== Exercise requirements ==
Render the material below as a JSON list of strings, one string per line, with blank lines left out.

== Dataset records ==
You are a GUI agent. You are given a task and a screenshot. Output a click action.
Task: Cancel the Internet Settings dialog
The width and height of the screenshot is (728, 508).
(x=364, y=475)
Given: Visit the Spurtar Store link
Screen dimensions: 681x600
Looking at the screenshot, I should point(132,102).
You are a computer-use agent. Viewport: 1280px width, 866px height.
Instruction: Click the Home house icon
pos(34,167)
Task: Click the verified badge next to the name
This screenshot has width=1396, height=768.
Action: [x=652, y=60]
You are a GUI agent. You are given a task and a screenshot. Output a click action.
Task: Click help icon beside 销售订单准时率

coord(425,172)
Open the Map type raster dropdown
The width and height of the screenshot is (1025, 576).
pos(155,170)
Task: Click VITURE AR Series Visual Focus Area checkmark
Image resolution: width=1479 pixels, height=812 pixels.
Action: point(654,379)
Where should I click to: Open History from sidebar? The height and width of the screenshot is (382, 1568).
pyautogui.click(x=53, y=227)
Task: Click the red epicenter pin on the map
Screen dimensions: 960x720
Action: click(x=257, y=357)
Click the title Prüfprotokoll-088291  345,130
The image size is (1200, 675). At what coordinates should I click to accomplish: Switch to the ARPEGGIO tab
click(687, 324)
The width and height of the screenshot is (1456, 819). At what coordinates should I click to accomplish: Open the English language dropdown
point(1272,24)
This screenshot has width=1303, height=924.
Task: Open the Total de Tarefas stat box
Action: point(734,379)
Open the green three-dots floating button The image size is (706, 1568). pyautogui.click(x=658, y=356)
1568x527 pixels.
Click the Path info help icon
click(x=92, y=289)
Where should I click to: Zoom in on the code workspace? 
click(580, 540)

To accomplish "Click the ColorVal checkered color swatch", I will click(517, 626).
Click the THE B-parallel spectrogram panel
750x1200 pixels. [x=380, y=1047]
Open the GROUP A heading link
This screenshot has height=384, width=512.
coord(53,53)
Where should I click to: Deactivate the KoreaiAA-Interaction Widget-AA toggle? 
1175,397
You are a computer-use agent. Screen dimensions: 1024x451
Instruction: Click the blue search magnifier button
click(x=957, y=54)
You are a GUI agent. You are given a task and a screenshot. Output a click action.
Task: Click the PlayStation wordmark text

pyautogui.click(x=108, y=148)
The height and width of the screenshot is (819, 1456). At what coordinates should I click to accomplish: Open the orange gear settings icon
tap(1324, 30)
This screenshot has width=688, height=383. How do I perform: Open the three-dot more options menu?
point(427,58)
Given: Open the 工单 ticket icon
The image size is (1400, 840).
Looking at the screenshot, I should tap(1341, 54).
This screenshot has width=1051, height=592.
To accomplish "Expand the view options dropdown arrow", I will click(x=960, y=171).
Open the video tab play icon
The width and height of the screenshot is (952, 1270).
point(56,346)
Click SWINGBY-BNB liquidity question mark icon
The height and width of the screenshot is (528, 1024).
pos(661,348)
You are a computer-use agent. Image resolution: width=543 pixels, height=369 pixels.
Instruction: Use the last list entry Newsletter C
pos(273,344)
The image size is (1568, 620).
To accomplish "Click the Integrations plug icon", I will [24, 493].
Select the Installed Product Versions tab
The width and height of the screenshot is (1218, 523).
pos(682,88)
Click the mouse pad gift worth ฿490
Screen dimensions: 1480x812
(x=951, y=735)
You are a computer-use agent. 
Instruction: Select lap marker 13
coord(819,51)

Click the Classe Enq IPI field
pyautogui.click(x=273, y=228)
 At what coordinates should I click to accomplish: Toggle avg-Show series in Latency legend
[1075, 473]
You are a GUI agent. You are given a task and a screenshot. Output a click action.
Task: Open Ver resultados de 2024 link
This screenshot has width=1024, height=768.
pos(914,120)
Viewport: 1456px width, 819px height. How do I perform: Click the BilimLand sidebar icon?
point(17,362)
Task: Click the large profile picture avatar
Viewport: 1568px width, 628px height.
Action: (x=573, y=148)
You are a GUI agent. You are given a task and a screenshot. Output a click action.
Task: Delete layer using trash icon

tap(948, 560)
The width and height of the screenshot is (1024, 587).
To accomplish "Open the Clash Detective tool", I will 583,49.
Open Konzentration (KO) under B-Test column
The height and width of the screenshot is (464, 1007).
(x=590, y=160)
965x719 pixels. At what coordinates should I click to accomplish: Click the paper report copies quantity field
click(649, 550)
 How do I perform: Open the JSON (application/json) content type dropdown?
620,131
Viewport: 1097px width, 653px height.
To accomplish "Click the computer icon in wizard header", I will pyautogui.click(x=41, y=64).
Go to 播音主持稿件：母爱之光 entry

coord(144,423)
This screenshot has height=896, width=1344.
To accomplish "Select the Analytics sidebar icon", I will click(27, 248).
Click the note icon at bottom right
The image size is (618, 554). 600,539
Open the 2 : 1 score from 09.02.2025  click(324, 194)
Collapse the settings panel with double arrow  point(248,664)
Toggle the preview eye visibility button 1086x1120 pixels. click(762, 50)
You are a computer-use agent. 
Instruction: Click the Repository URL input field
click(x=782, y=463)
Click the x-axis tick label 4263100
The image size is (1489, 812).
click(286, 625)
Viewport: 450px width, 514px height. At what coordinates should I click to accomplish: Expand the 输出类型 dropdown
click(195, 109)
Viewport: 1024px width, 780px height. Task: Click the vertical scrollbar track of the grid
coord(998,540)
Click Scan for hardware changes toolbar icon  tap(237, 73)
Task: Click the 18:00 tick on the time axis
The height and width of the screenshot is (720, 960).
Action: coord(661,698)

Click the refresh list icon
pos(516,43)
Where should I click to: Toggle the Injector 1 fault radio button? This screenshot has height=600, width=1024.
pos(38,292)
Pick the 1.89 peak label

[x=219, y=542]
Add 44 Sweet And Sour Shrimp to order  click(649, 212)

== Solution for this task ==
[
  "You are a GUI agent. You are given a task and a screenshot. Output a click action.",
  "Task: Cancel the Internet Settings dialog",
  "The width and height of the screenshot is (728, 508).",
  "(x=364, y=475)",
  "Given: Visit the Spurtar Store link",
  "Screen dimensions: 681x600",
  "Looking at the screenshot, I should point(132,102).",
  "You are a computer-use agent. Viewport: 1280px width, 866px height.",
  "Instruction: Click the Home house icon",
  "pos(34,167)",
  "Task: Click the verified badge next to the name",
  "This screenshot has width=1396, height=768.",
  "Action: [x=652, y=60]",
  "You are a GUI agent. You are given a task and a screenshot. Output a click action.",
  "Task: Click help icon beside 销售订单准时率",
  "coord(425,172)",
  "Open the Map type raster dropdown",
  "The width and height of the screenshot is (1025, 576).",
  "pos(155,170)",
  "Task: Click VITURE AR Series Visual Focus Area checkmark",
  "Image resolution: width=1479 pixels, height=812 pixels.",
  "Action: point(654,379)",
  "Where should I click to: Open History from sidebar? The height and width of the screenshot is (382, 1568).",
  "pyautogui.click(x=53, y=227)",
  "Task: Click the red epicenter pin on the map",
  "Screen dimensions: 960x720",
  "Action: click(x=257, y=357)",
  "Click the title Prüfprotokoll-088291  345,130",
  "The image size is (1200, 675). At what coordinates should I click to accomplish: Switch to the ARPEGGIO tab",
  "click(687, 324)",
  "The width and height of the screenshot is (1456, 819). At what coordinates should I click to accomplish: Open the English language dropdown",
  "point(1272,24)",
  "This screenshot has width=1303, height=924.",
  "Task: Open the Total de Tarefas stat box",
  "Action: point(734,379)",
  "Open the green three-dots floating button The image size is (706, 1568). pyautogui.click(x=658, y=356)",
  "1568x527 pixels.",
  "Click the Path info help icon",
  "click(x=92, y=289)",
  "Where should I click to: Zoom in on the code workspace? ",
  "click(580, 540)",
  "To accomplish \"Click the ColorVal checkered color swatch\", I will click(517, 626).",
  "Click the THE B-parallel spectrogram panel",
  "750x1200 pixels. [x=380, y=1047]",
  "Open the GROUP A heading link",
  "This screenshot has height=384, width=512.",
  "coord(53,53)",
  "Where should I click to: Deactivate the KoreaiAA-Interaction Widget-AA toggle? ",
  "1175,397",
  "You are a computer-use agent. Screen dimensions: 1024x451",
  "Instruction: Click the blue search magnifier button",
  "click(x=957, y=54)",
  "You are a GUI agent. You are given a task and a screenshot. Output a click action.",
  "Task: Click the PlayStation wordmark text",
  "pyautogui.click(x=108, y=148)",
  "The height and width of the screenshot is (819, 1456). At what coordinates should I click to accomplish: Open the orange gear settings icon",
  "tap(1324, 30)",
  "This screenshot has width=688, height=383. How do I perform: Open the three-dot more options menu?",
  "point(427,58)",
  "Given: Open the 工单 ticket icon",
  "The image size is (1400, 840).",
  "Looking at the screenshot, I should tap(1341, 54).",
  "This screenshot has width=1051, height=592.",
  "To accomplish \"Expand the view options dropdown arrow\", I will click(x=960, y=171).",
  "Open the video tab play icon",
  "The width and height of the screenshot is (952, 1270).",
  "point(56,346)",
  "Click SWINGBY-BNB liquidity question mark icon",
  "The height and width of the screenshot is (528, 1024).",
  "pos(661,348)",
  "You are a computer-use agent. Image resolution: width=543 pixels, height=369 pixels.",
  "Instruction: Use the last list entry Newsletter C",
  "pos(273,344)",
  "The image size is (1568, 620).",
  "To accomplish \"Click the Integrations plug icon\", I will [24, 493].",
  "Select the Installed Product Versions tab",
  "The width and height of the screenshot is (1218, 523).",
  "pos(682,88)",
  "Click the mouse pad gift worth ฿490",
  "Screen dimensions: 1480x812",
  "(x=951, y=735)",
  "You are a computer-use agent. ",
  "Instruction: Select lap marker 13",
  "coord(819,51)",
  "Click the Classe Enq IPI field",
  "pyautogui.click(x=273, y=228)",
  " At what coordinates should I click to accomplish: Toggle avg-Show series in Latency legend",
  "[1075, 473]",
  "You are a GUI agent. You are given a task and a screenshot. Output a click action.",
  "Task: Open Ver resultados de 2024 link",
  "This screenshot has width=1024, height=768.",
  "pos(914,120)",
  "Viewport: 1456px width, 819px height. How do I perform: Click the BilimLand sidebar icon?",
  "point(17,362)",
  "Task: Click the large profile picture avatar",
  "Viewport: 1568px width, 628px height.",
  "Action: (x=573, y=148)",
  "You are a GUI agent. You are given a task and a screenshot. Output a click action.",
  "Task: Delete layer using trash icon",
  "tap(948, 560)",
  "The width and height of the screenshot is (1024, 587).",
  "To accomplish \"Open the Clash Detective tool\", I will 583,49.",
  "Open Konzentration (KO) under B-Test column",
  "The height and width of the screenshot is (464, 1007).",
  "(x=590, y=160)",
  "965x719 pixels. At what coordinates should I click to accomplish: Click the paper report copies quantity field",
  "click(649, 550)",
  " How do I perform: Open the JSON (application/json) content type dropdown?",
  "620,131",
  "Viewport: 1097px width, 653px height.",
  "To accomplish \"Click the computer icon in wizard header\", I will pyautogui.click(x=41, y=64).",
  "Go to 播音主持稿件：母爱之光 entry",
  "coord(144,423)",
  "This screenshot has height=896, width=1344.",
  "To accomplish \"Select the Analytics sidebar icon\", I will click(27, 248).",
  "Click the note icon at bottom right",
  "The image size is (618, 554). 600,539",
  "Open the 2 : 1 score from 09.02.2025  click(324, 194)",
  "Collapse the settings panel with double arrow  point(248,664)",
  "Toggle the preview eye visibility button 1086x1120 pixels. click(762, 50)",
  "You are a computer-use agent. ",
  "Instruction: Click the Repository URL input field",
  "click(x=782, y=463)",
  "Click the x-axis tick label 4263100",
  "The image size is (1489, 812).",
  "click(286, 625)",
  "Viewport: 450px width, 514px height. At what coordinates should I click to accomplish: Expand the 输出类型 dropdown",
  "click(195, 109)",
  "Viewport: 1024px width, 780px height. Task: Click the vertical scrollbar track of the grid",
  "coord(998,540)",
  "Click Scan for hardware changes toolbar icon  tap(237, 73)",
  "Task: Click the 18:00 tick on the time axis",
  "The height and width of the screenshot is (720, 960).",
  "Action: coord(661,698)",
  "Click the refresh list icon",
  "pos(516,43)",
  "Where should I click to: Toggle the Injector 1 fault radio button? This screenshot has height=600, width=1024.",
  "pos(38,292)",
  "Pick the 1.89 peak label",
  "[x=219, y=542]",
  "Add 44 Sweet And Sour Shrimp to order  click(649, 212)"
]